The task:
A complete and exact copy of the data below is required.

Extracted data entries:
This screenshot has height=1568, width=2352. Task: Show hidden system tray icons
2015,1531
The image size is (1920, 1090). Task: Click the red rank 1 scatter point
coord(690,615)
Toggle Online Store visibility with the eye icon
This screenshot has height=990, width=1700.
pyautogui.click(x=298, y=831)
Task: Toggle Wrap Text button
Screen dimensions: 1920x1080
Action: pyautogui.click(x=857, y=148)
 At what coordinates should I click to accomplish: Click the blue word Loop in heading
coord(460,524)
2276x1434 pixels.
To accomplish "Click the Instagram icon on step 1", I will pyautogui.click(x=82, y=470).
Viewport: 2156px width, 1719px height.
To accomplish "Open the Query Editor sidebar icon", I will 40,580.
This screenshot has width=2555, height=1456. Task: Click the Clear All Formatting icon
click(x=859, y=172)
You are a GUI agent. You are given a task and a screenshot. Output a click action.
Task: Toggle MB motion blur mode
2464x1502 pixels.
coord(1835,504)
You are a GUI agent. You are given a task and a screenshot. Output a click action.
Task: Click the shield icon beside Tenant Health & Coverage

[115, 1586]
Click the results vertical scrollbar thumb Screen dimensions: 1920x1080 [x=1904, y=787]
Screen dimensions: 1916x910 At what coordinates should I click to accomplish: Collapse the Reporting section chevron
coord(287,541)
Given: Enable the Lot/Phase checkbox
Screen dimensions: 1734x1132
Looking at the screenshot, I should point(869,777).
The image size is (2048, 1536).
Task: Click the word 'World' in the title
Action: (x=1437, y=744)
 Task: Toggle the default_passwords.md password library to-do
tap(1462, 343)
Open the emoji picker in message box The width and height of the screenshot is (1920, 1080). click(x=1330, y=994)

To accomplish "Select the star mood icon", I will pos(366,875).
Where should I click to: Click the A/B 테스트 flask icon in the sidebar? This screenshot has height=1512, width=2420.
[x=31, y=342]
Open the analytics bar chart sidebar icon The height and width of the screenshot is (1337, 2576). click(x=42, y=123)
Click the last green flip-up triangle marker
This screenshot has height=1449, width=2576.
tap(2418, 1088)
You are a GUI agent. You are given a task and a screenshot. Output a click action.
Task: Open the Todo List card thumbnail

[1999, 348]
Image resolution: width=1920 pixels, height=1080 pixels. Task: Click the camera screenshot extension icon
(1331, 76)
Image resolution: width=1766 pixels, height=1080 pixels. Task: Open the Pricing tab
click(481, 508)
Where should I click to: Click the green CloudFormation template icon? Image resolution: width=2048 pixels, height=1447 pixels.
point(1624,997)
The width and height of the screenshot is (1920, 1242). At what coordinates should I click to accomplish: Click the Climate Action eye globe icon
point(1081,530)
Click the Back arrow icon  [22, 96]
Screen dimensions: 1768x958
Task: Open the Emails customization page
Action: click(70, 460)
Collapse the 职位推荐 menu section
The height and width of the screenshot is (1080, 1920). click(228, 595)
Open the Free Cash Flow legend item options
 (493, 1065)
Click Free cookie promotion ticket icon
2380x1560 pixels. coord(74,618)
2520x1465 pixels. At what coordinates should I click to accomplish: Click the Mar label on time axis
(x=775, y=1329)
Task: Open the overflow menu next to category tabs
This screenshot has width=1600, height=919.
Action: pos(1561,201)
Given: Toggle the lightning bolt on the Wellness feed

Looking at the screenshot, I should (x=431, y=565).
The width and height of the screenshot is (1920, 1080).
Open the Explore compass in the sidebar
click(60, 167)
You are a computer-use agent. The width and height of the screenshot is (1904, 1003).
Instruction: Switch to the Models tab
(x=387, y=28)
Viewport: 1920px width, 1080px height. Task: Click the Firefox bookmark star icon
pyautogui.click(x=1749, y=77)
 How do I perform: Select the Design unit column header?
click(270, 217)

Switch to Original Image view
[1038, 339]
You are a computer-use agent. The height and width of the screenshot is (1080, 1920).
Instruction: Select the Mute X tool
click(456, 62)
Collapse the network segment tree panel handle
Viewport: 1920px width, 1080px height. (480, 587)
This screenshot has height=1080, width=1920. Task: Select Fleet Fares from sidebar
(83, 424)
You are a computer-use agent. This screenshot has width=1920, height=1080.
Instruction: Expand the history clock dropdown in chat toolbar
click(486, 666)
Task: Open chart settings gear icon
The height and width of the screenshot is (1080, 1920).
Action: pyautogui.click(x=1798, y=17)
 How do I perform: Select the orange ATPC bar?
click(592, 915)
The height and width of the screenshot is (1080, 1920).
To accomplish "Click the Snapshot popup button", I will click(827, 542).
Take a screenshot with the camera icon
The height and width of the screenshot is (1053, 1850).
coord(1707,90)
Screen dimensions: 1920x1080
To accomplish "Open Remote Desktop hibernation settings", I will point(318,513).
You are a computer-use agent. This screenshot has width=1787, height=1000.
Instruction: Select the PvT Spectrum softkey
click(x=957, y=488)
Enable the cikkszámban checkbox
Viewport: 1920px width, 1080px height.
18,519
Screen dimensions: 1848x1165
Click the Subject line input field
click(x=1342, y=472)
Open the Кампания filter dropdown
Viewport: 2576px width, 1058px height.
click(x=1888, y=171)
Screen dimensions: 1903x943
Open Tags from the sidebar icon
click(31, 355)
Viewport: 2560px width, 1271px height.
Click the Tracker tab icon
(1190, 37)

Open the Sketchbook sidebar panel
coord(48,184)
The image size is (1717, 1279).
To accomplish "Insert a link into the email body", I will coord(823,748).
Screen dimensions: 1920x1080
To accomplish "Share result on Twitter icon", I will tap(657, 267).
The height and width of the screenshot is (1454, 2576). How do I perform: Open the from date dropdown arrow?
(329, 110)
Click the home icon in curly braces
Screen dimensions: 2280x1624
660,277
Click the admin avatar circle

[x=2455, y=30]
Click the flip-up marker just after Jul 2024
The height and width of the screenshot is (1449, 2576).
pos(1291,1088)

Answer section:
This screenshot has height=1568, width=2352. Task: Show hidden system tray icons
2015,1531
The image size is (1920, 1090). Task: Click the red rank 1 scatter point
coord(690,615)
Toggle Online Store visibility with the eye icon
This screenshot has height=990, width=1700.
pyautogui.click(x=298, y=831)
Task: Toggle Wrap Text button
Screen dimensions: 1920x1080
Action: pyautogui.click(x=857, y=148)
 At what coordinates should I click to accomplish: Click the blue word Loop in heading
coord(460,524)
2276x1434 pixels.
To accomplish "Click the Instagram icon on step 1", I will pyautogui.click(x=82, y=470).
Viewport: 2156px width, 1719px height.
To accomplish "Open the Query Editor sidebar icon", I will 40,580.
This screenshot has width=2555, height=1456. Task: Click the Clear All Formatting icon
click(x=859, y=172)
You are a GUI agent. You are given a task and a screenshot. Output a click action.
Task: Toggle MB motion blur mode
2464x1502 pixels.
coord(1835,504)
You are a GUI agent. You are given a task and a screenshot. Output a click action.
Task: Click the shield icon beside Tenant Health & Coverage

[115, 1586]
Click the results vertical scrollbar thumb Screen dimensions: 1920x1080 [x=1904, y=787]
Screen dimensions: 1916x910 At what coordinates should I click to accomplish: Collapse the Reporting section chevron
coord(287,541)
Given: Enable the Lot/Phase checkbox
Screen dimensions: 1734x1132
Looking at the screenshot, I should point(869,777).
The image size is (2048, 1536).
Task: Click the word 'World' in the title
Action: (x=1437, y=744)
 Task: Toggle the default_passwords.md password library to-do
tap(1462, 343)
Open the emoji picker in message box The width and height of the screenshot is (1920, 1080). click(x=1330, y=994)

To accomplish "Select the star mood icon", I will pos(366,875).
Where should I click to: Click the A/B 테스트 flask icon in the sidebar? This screenshot has height=1512, width=2420.
[x=31, y=342]
Open the analytics bar chart sidebar icon The height and width of the screenshot is (1337, 2576). click(x=42, y=123)
Click the last green flip-up triangle marker
This screenshot has height=1449, width=2576.
tap(2418, 1088)
You are a GUI agent. You are given a task and a screenshot. Output a click action.
Task: Open the Todo List card thumbnail

[1999, 348]
Image resolution: width=1920 pixels, height=1080 pixels. Task: Click the camera screenshot extension icon
(1331, 76)
Image resolution: width=1766 pixels, height=1080 pixels. Task: Open the Pricing tab
click(481, 508)
Where should I click to: Click the green CloudFormation template icon? Image resolution: width=2048 pixels, height=1447 pixels.
point(1624,997)
The width and height of the screenshot is (1920, 1242). At what coordinates should I click to accomplish: Click the Climate Action eye globe icon
point(1081,530)
Click the Back arrow icon  [22, 96]
Screen dimensions: 1768x958
Task: Open the Emails customization page
Action: click(70, 460)
Collapse the 职位推荐 menu section
The height and width of the screenshot is (1080, 1920). click(228, 595)
Open the Free Cash Flow legend item options
 (493, 1065)
Click Free cookie promotion ticket icon
2380x1560 pixels. coord(74,618)
2520x1465 pixels. At what coordinates should I click to accomplish: Click the Mar label on time axis
(x=775, y=1329)
Task: Open the overflow menu next to category tabs
This screenshot has width=1600, height=919.
Action: pos(1561,201)
Given: Toggle the lightning bolt on the Wellness feed

Looking at the screenshot, I should (x=431, y=565).
The width and height of the screenshot is (1920, 1080).
Open the Explore compass in the sidebar
click(60, 167)
You are a computer-use agent. The width and height of the screenshot is (1904, 1003).
Instruction: Switch to the Models tab
(x=387, y=28)
Viewport: 1920px width, 1080px height. Task: Click the Firefox bookmark star icon
pyautogui.click(x=1749, y=77)
 How do I perform: Select the Design unit column header?
click(270, 217)

Switch to Original Image view
[1038, 339]
You are a computer-use agent. The height and width of the screenshot is (1080, 1920).
Instruction: Select the Mute X tool
click(456, 62)
Collapse the network segment tree panel handle
Viewport: 1920px width, 1080px height. (480, 587)
This screenshot has height=1080, width=1920. Task: Select Fleet Fares from sidebar
(83, 424)
You are a computer-use agent. This screenshot has width=1920, height=1080.
Instruction: Expand the history clock dropdown in chat toolbar
click(486, 666)
Task: Open chart settings gear icon
The height and width of the screenshot is (1080, 1920).
Action: pyautogui.click(x=1798, y=17)
 How do I perform: Select the orange ATPC bar?
click(592, 915)
The height and width of the screenshot is (1080, 1920).
To accomplish "Click the Snapshot popup button", I will click(827, 542).
Take a screenshot with the camera icon
The height and width of the screenshot is (1053, 1850).
coord(1707,90)
Screen dimensions: 1920x1080
To accomplish "Open Remote Desktop hibernation settings", I will point(318,513).
You are a computer-use agent. This screenshot has width=1787, height=1000.
Instruction: Select the PvT Spectrum softkey
click(x=957, y=488)
Enable the cikkszámban checkbox
Viewport: 1920px width, 1080px height.
18,519
Screen dimensions: 1848x1165
Click the Subject line input field
click(x=1342, y=472)
Open the Кампания filter dropdown
Viewport: 2576px width, 1058px height.
click(x=1888, y=171)
Screen dimensions: 1903x943
Open Tags from the sidebar icon
click(31, 355)
Viewport: 2560px width, 1271px height.
Click the Tracker tab icon
(1190, 37)

Open the Sketchbook sidebar panel
coord(48,184)
The image size is (1717, 1279).
To accomplish "Insert a link into the email body", I will coord(823,748).
Screen dimensions: 1920x1080
To accomplish "Share result on Twitter icon", I will tap(657, 267).
The height and width of the screenshot is (1454, 2576). How do I perform: Open the from date dropdown arrow?
(329, 110)
Click the home icon in curly braces
Screen dimensions: 2280x1624
660,277
Click the admin avatar circle

[x=2455, y=30]
Click the flip-up marker just after Jul 2024
The height and width of the screenshot is (1449, 2576).
pos(1291,1088)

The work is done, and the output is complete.